One cannot just sit on the chaise. With its graceful s-curve, it invites a languorous and prone lounging. One is seduced by the comfort of the upholstery, there is no choice but to surrender and sprawl particularly since that s-curve makes just sitting uncomfortable. So the chaise is completely useless in facilitating the donning of socks or hosiery – my one feeble justification.
A chair would have been far more utilitarian, but much less fun.

Mmmm, sun-warmed silk.
Even with the lace panels, the dressing room is aglow with morning light. The winter sun hangs low in the sky streaming rays that make the chaise all the more irresistible. Its sybaritic splendor is further enhanced by a heavy silk kimono a dear friend gave me. There is a magic about silk that no other fabric comes close to imitating. I wrap myself in the kimono, lounge on the chaise and drink my morning coffee. I can lose hours on the chaise.
The study is also kissed by that morning light, but it’s a brief kiss. The mature oaks standing close to the house that give the room a tree-house feeling in the summer still manage to block most of the morning sun. At sunset, the study glows with the low hanging sunset sauntering in through the room’s one western window. The light is silky amber that compels the room’s furnishings to glow. The grain of the heavy oak twirls and preens while the metal of knobs, handles, stapler and ornaments shimmer. If not for the brevity of a winter sunset, I would lose hours sitting in the study’s outrageously comfortable chair.
The guest bedroom with its one window is the warmest room of the house. After the sun begins it rotation to the west, that room holds the afternoon light in clearly defined beams. The canopy draped over the bed holds the light in a web of glimmer. The bed is like being inside a prism. It’s a glorious place to nap.
In winter, I move room to room to follow the sun – the dressing room for daydreams, the study for deep thoughts and the guest bedroom for illicit naps.
Now and again I think I would love living in a small cottage – less to clean, less to maintain, and less to heat. It would be practical and free up a lot of time. It’s hard to justify one person living in this multitude of rooms.

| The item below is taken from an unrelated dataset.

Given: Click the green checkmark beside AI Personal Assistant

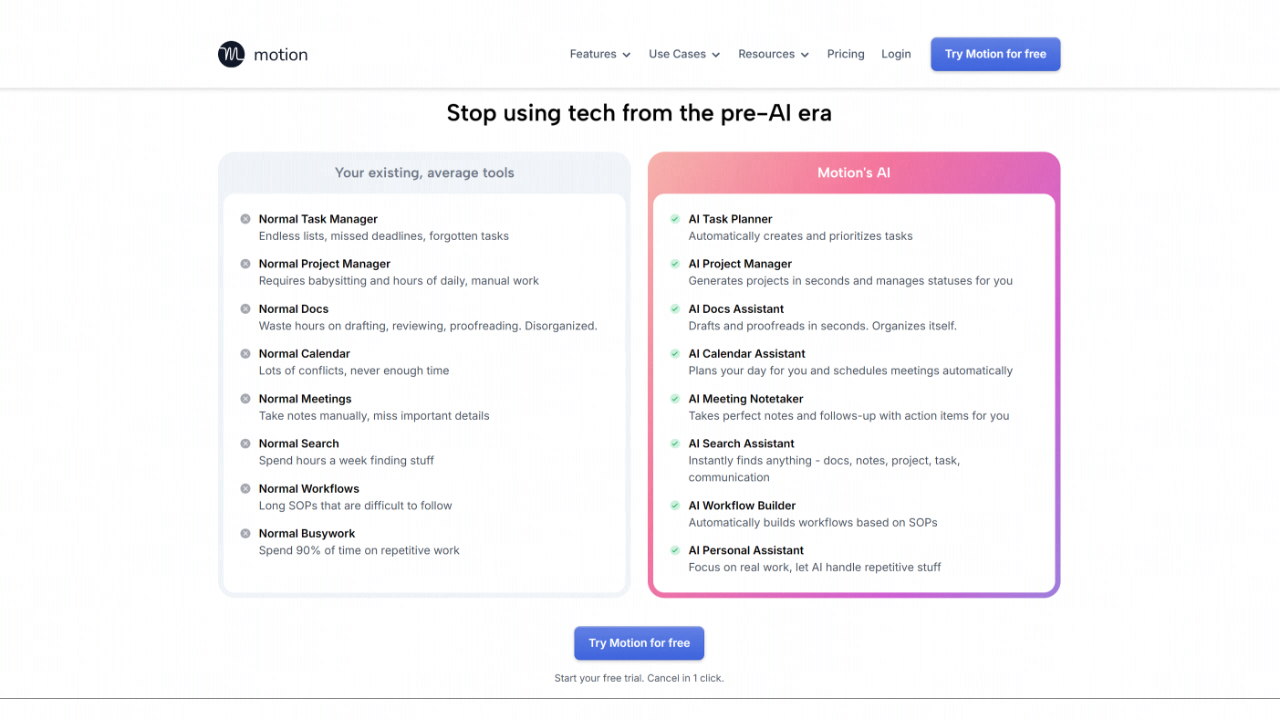Looking at the screenshot, I should tap(675, 551).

Ah, but I am a space junkie – usually an unapologetic one. I love all of my single purpose rooms, nooks and crannies. From my son’s old bed tucked underneath the stairwell’s eaves to the tiny book nook under the stairs, each one has not just a purpose, but provides this hedonist with the pleasures of the well-defined ambiance of each.

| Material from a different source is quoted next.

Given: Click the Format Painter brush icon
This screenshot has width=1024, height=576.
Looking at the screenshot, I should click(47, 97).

It is winter and I’m in nesting mode. Besides a thorough cleaning, I plan to use these months to tackle the painting of the stairway and the living room/dining room. These two areas of the house are among those that most irritate my hedonistic self. While I do abhor draperies, I am thinking of installing some in the living room/dining room The planned ambiance of that room may require substantial ones that will wrap around the windows rather than covering them, yet can be pulled closed when winter sneaks up on me. It would be nice to have a winter-livable room downstairs.

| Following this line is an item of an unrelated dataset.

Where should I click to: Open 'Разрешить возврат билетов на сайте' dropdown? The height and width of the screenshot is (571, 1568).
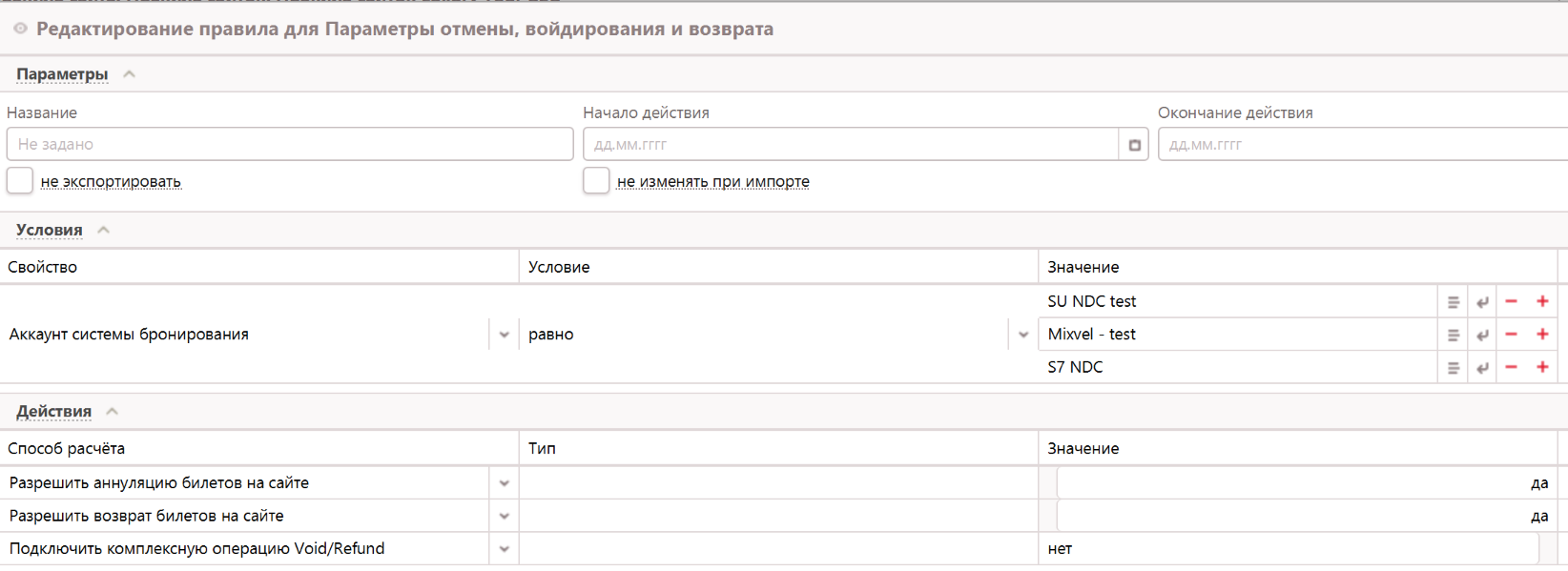pyautogui.click(x=504, y=517)
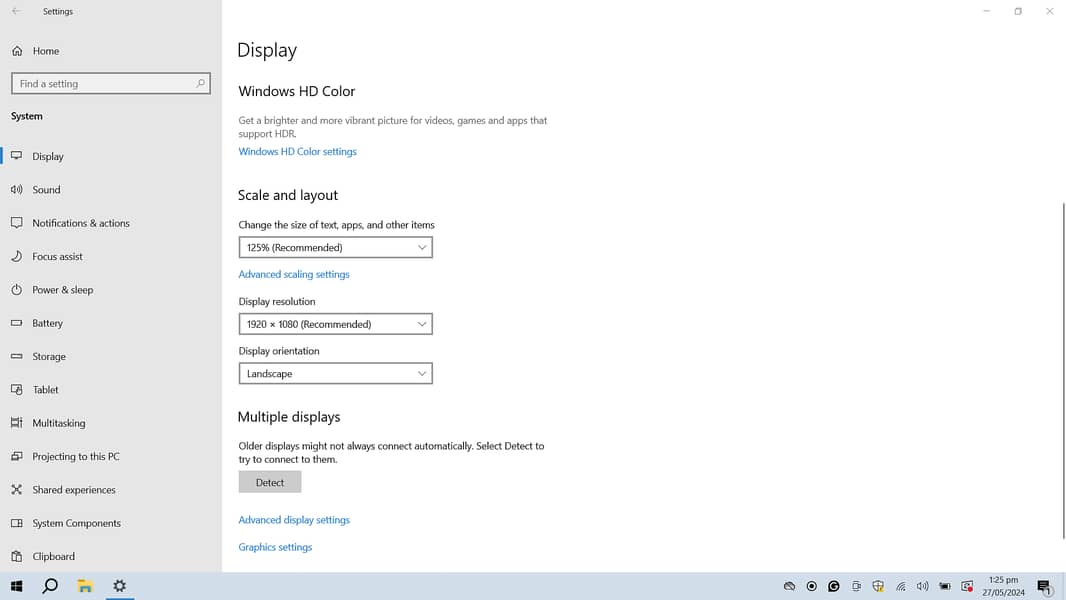This screenshot has width=1066, height=600.
Task: Select the Sound speaker icon in sidebar
Action: pyautogui.click(x=17, y=190)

Between glorying in morning sun, napping in afternoon sun, and marveling at winter sunsets I’m going to need razor-sharp discipline to excise my predilection for sitting around doing nothing for hours at a time. [I was genetically predestined to be one of the idle rich and something went terribly wrong.]
It will be a war of wills with my hedonist me waging battle with the industrious me. I’m already alternatively nagging and promising my hedonistic self that a few months of industry will provide years of sitting year-round in a room that provides splendid sunlight from noon on. A room for reading and gazing out the atrium doors. A room for fine dining on fine china with friends and family. A room to adore a Christmas tree. And a room to watch summer rainstorms and winter snowstorms. .A room in which the pleasure of those activities is not diminished by the sight of needed work.